Applying to Incubators Takes More Than a Great Idea

18 Apr

As the month of March trudges on, we are getting closer each day to spring and eventually summer when numerous startup incubators hold their camps for early-stage companies. Many incubators are still taking submissions, including TechStars Boulder, but in case of Y Combinator, the deadline has since come and gone. Theoryville is a startup that has already been asked to interview for a spot with Y Combinator, so if you are still looking to apply for one of this summer’s incubators, you may want to heed its founder’s advice.

Trevor Burnham, co-founder of Theoryville, a startup looking to ease the process of sharing data and documents between professors and scientists, recently blogged about how his company managed to snag a highly-coveted in-person interview for Y Combinator. Burnham reveals that through the process of applying to several incubators, he and his partners realized some early mistakes they had made.

One important lesson they learned through their first set of interviews is that they hadn’t talked to anyone but themselves about the idea. After all, if you’re trying to create a service that will change the way scientists and college professors share information, shouldn’t you talk to them about what their needs are? Investors and organizations want to see more than a great idea; they want to know you’ve thought it out and have identified a specific audience that has needs. For Burnham and his team, after being shown the door a few times, they turned around and spoke with their “users,” even though they didn’t have a product to show.

“We started asking for input from every potential user we knew and sending cold e-​​mails by the dozen to [University of Michigan professors] to ask them to talk with us about their software needs,” writes Burnham on his blog. “Based on the feedback we were getting, our understanding of the market completely changed.”

If there is one thing startups can learn from the perilous launch of Google Buzz, its that getting feedback from users is a good thing to before launching; or in the case of Theoryville, before looking for funding or acceptance to an incubator. Burnham and his partners assumed that they needed a working demo before they could get any useful customer feedback, but in reality, there is much to be learned about your audience before you start building.
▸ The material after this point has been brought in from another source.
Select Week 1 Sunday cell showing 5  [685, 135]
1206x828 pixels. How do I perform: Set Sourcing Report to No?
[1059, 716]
In fact, it makes a whole lot more sense to speak with the people you want to see using your product before you waste time, resources, and perhaps money on building an early prototype that they will snub their noses at. It’s a lot like making sure the plot of land you have chosen to build your house on is a solid and stable foundation. That is not to say, however, that building a demo does not lend itself to learning valuable lessons about your product.

“[Building a demo] led us to grapple with some design decisions that weren’t apparent when we were just using white boards and static mockups,” says Burnham. “That, in turn, gave us a more specific notion of what our product’s advantages are.”

So they checked the foundation before building, but when their house was done they realized that too many windows were facing west and catching the hot late-afternoon sun – a regrettable error and a lesson learned (especially for home builders where I’m from). Despite some changes that needed to be made, Burnahm says “it gave us some momentum, which we’re using to build a much-​​improved demo now.” So the best way to make early progress, it seems, would be to get that first rough draft out the door and begin iterating over and over on it; move some windows around until the latest version is a better, more mature version of your product.

It also seems like it helped that they had applied to earlier incubators before applying to Y Combinator. They also participated in TechStars For A Day in Boulder, where they not only learned a lot from the mentors but were able to network with potential users of their service in the area. Attending these events and applying to other incubators worked like spring training before a preliminary interview with Y Combinator via Skype, and it couldn’t have looked bad on their application either.